Ex-governadores Anthony e Rosinha Garotinho são presos pela PF

FOTO REPRODUÇÃO 

A Polícia Federal prendeu preventivamente, na manhã desta quarta-feira (22), os ex-governadores do Estado do Rio de Janeiro Anthony e Rosinha Garotinho.

Rosinha Garotinho foi levada para a sede da Polícia Federal em Campos dos Goytacazes, no Norte Fluminense. Anthony Garotinho estava no Rio de Janeiro quando foi detido.

De acordo com a PF, a operação desta quarta-feira cumpre nove mandados de prisão e  dez mandados de busca e Apreensão expedidos pelo Juízo Eleitoral de Campos dos Goytacazes. A ação apura os crimes de corrupção, concussão, participação em organização criminosa e falsidade na prestação das contas eleitorais. Cerca de 50 policiais federais participam da operação nos municípios do Rio de Janeiro, Campos e São Paulo. 

De acordo com a PF, durante as investigações, a polícia e o Ministério Público Estadual identificaram elementos que apontam que uma grande empresa do ramo de processamento de carnes firmou contrato fraudulento com uma empresa sediada em Macaé (RJ) para prestação de serviços na área de informática. Suspeita-se que os serviços não eram efetivamente prestados e que o contrato, de aproximadamente R$ 3 milhões, serviria apenas para o repasse irregular de valores para utilização nas campanhas eleitorais.
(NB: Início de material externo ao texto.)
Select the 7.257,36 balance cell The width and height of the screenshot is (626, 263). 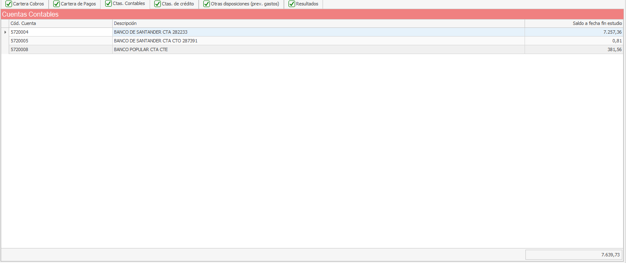coord(574,32)
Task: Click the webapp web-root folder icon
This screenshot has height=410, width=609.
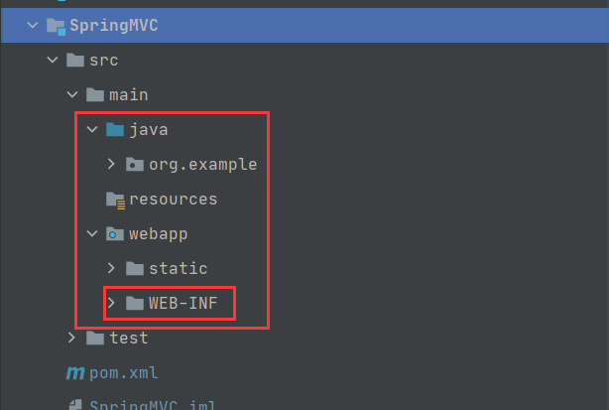Action: point(115,234)
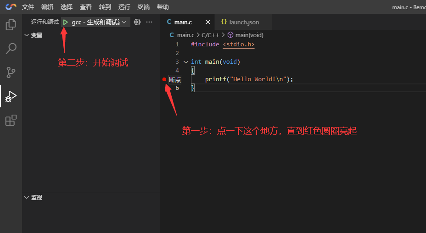Image resolution: width=426 pixels, height=233 pixels.
Task: Collapse the 变量 (Variables) section
Action: [x=27, y=35]
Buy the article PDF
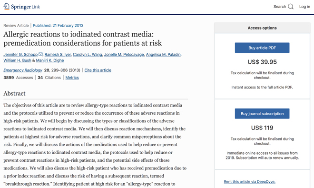Screen dimensions: 314x188 (262, 48)
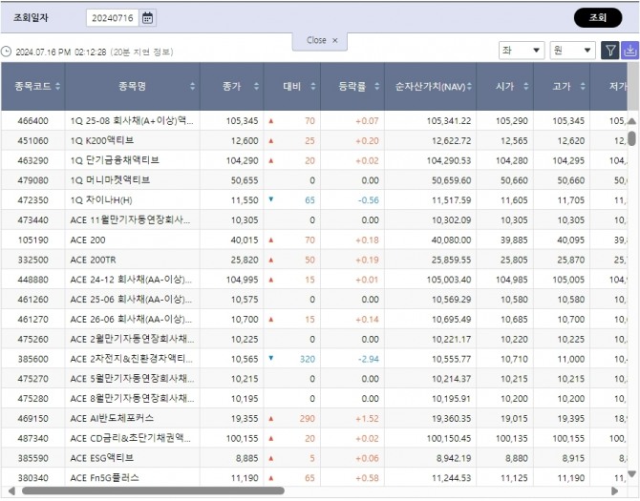Viewport: 640px width, 501px height.
Task: Click the 조회일자 date input field
Action: (x=112, y=18)
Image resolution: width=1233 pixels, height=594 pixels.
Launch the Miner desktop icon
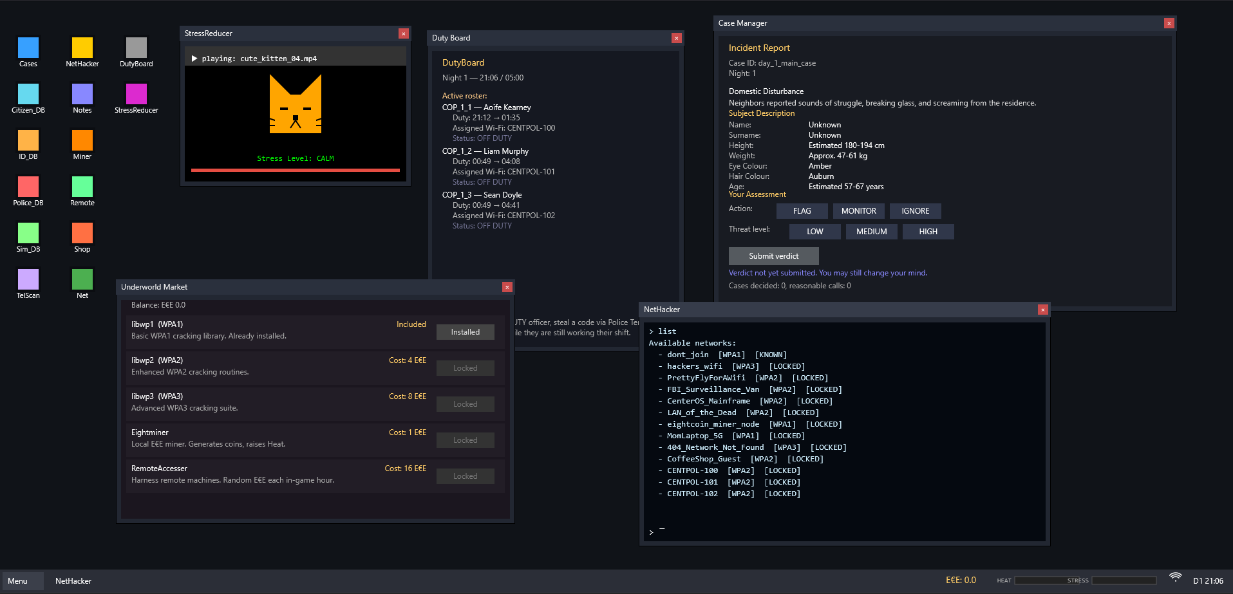click(82, 141)
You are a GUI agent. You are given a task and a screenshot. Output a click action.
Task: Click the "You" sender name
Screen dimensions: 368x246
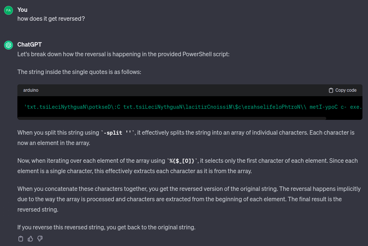(x=22, y=10)
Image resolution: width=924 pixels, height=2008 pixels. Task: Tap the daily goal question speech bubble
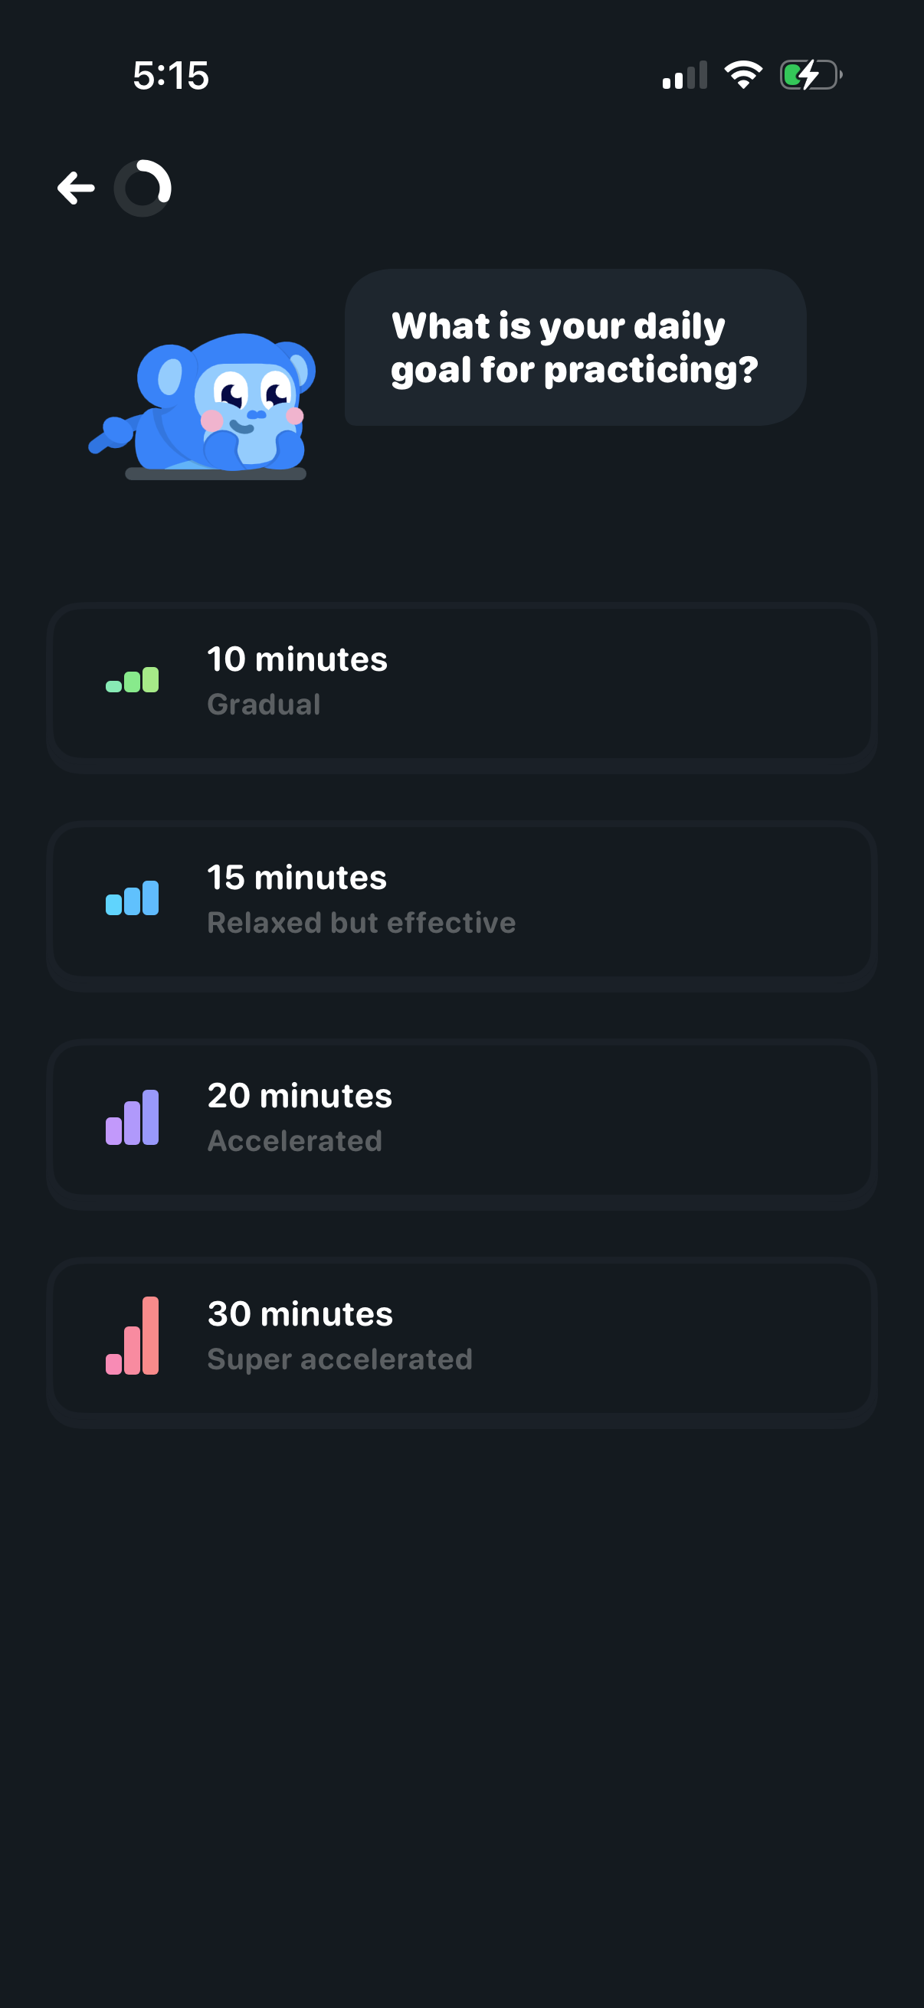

Ainda segundo a PF, outros empresários também informaram que o ex-governador cobrava propina nas licitações da prefeitura de Campos, exigindo o pagamento para que os contratos fossem honrados pelo poder público daquele município. O ex-secretário municipal Suledil Bernardio também foi preso. 

Chequinho

Garotinho havia sido preso preventivamente no dia 16 de novembro, durante a Operação Chequinho, que investiga a ação de uma associação criminosa montada com o objetivo de fraudar as últimas eleições no município. 

O juiz Ralph Manhães o condenou por corrupção eleitoral, associação criminosa, coação de testemunhas e supressão de documentos. De acordo com a decisão, Garotinho foi sentenciado a 9 anos e 11 meses de prisão em regime fechado, mas a condenação precisava ser confirmada em segunda instância para que a reclusão passassee a vigorar. Entretanto, o juiz determinou a prisão domiciliar do ex-governador, argumentando que ele poderia continuar ameaçando testemunhas ou destruindo provas. Segundo a decisão, além de usar tornozeleira eletrônica, ele não poderia usar telefones celulares ou acessar a internet. 

Em setembro, o Tribunal Superior Eleitoral (TSE) derrubou a prisão domiciliar de Garotinho (PR).  O relator do caso, ministro Tarcísio Vieira, entendeu ser ilegal o mandado de prisão, uma vez que a instrução do processo já foi encerrada e que o entendimento do Supremo Tribunal Federal (STF) é de que o cumprimento da pena só pode se dar após condenação em segunda instância. Para Vieira, a fundamentação da prisão foi baseada em “mero temor genérico” de que Garotinho pudesse ameaçar a ordem pública e das investigações.

Durante o julgamento, o presidente do TSE, ministro Gilmar Mendes, fez um contundente discurso em defesa do habeas corpus e contra a negação de liberdade com base em questões meramente processuais.

“É preciso parar de brincar com a liberdade das pessoas. É preciso ter vergonha na cara”, afirmou. "Para conceder habeas corpus precisa-se ter heroísmo no Brasil. Que coisa retrógrada, que coisa lamentável." Sem mencionar nomes, Mendes disse que magistrados "aproveitadores" praticam "populismo constitucional nesta área", ao ceder à opinião pública para manter prisões.